The Essence in the Nowness of Reality

Gunter Hampel (bcl, fl, vib), Sabir Mateen (ts, cl, fl), Daniel Carter (as, tp, ss), Steve Swell (tb), Johannes Schleirmacher (ts), Andreas Lang (b), Bernd Oezsevim (dm)

Label / Distribution : Birth

Gunter Hampel est un drôle de numéro. A 74 ans, toutes les photos qu’on peut dénicher de lui montrent un éternel adolescent portant fièrement le blouson de cuir, un casque de baladeur vissé autour du cou, une casquette portée à l’envers ou un bonnet plus en vogue chez les amateurs de hip hop que chez les fondus de free jazz.

Son parcours musical est tout aussi inattendu, en ligne brisée, ponctué de voyages. Dès 1958, il parcourt l’Europe et joue le répertoire des plus grands : les thèmes d’Ellington, Monk, Parker et Shearing seront son école. Il joue avec quantité de musiciens : Benny Waters, Frederic Noren, Jaki Liebezeit (le légendaire batteur de Can), Udo Lindenberg. L’homme a l’esprit ouvert et le goût musical large. Avant de partir tourner en Afrique à la fin des années 60, il fonde le Heartplants Quintet avec Manfred Schoof, Alexander Von Schlippenbach, Buschie Niebergall et Pierre Courbois. La critique est élogieuse. Il rencontre aussi tout ce que l’histoire du jazz compte de grands hommes dans les Sixties. Puis, de 1969 à 1992, il s’exile à New York. Il y épouse Jeanne Lee, joue avec Sun Ra ou Anthony Braxton. Belle histoire, qu’il continue d’écrire en Europe et en Allemagne, une fois le mur de la honte abattu.

En 2011, la musique de Gunter Hampel manifeste toujours autant de fougue, de jeunesse, d’envie de vivre.

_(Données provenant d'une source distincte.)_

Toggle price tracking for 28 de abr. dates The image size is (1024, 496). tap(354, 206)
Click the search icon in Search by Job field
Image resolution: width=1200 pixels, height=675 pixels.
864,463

Il enregistre avec ses musiciens en totale autonomie et publie ses disques sur Birth, son propre label, âgé de plus de quarante ans. L’entreprise - forcément modeste d’un point de vue économique, à l’échelle de l’industrie musicale - est un franc succès en termes artistiques et sur le plan de l’indépendance. Énorme pied de nez aux lois du business musical, la petite entreprise de Hampel devrait redonner du courage à tous les musiciens qui rêvent de liberté et d’indépendance.

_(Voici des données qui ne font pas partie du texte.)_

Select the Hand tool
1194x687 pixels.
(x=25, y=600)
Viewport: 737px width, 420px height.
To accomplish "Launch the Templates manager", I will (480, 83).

Et la musique alors ? Venons-y. Le titre un rien amphigourique, The Essence in the Nowness of Reality, dit sûrement combien ce disque est décidée à ne pas vieillir. Le line-up, superbe, est mixte : moitié berlinois, moité new-yorkais. Côté américain, on retrouve les essentiels Sabir Mateen aux sax ténor, à la flûte et à la clarinette, Steve Swell au trombone et Daniel Carter aux sax alto et soprano et à la trompette. Côté allemand, Hampel joue avec des musiciens qui sont aussi des complices de longue date : Johannes Schleiermacher et son énergique sax ténor, tandis qu’Andreas Lang tient la contrebasse et que Bernd Oezsevim excelle à la batterie. Si l’on considère que l’Allemand Hampel a passé de longues années dans le milieu free new-yorkais, on comprendra sans mal qu’il forme un trait d’union idéal dans un septet équilibré, réunissant vétérans américains et jeunes pousses européennes.

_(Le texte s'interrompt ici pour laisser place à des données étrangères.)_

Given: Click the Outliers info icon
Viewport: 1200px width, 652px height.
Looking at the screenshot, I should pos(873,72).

Les compositions, toutes signées Hampel, sont d’obédience nettement free, de celui qui joignait à la radicalité des gestes esthétiques de fortes convictions politiques. Ce free-là joue pourtant sur les contrastes et les demi-teintes. « Mutual Understanding » avance à pas de loup : tapis de vibraphone sur nappes légères et furtives d’instruments à anches, jeu de toms légèrement déboîté, tout en subtilité. Au détour d’une improvisation collective intervient souvent un fragment de thème qu’on dirait emprunté à la bande-son d’un film noir tardif des années 60 ou 70 (« The Essence »). Si les tempos sont plutôt modérés, tous ces éléments y circulent à grande vitesse : jamais le septet ne s’appesantit ; il évolue au contraire avec une élégance de tous les instants. Les deux longs morceaux d’ouverture, « The Next Step » et « Take This », en témoignent. Ailleurs, Hampel s’aventure en territoire plus hétérogène, presque africain, quand les vents crissent sur une batterie tribale (« The Healing Angels ») ou que le raffut collectif revient aux fondamentaux du bop (« Tamed Monsters »). Dans tous les cas, ce septet à cheval sur deux continents démontre une spontanéité jamais expéditive et une générosité qui font de cet enregistrement un témoignage étourdissant de vitalité.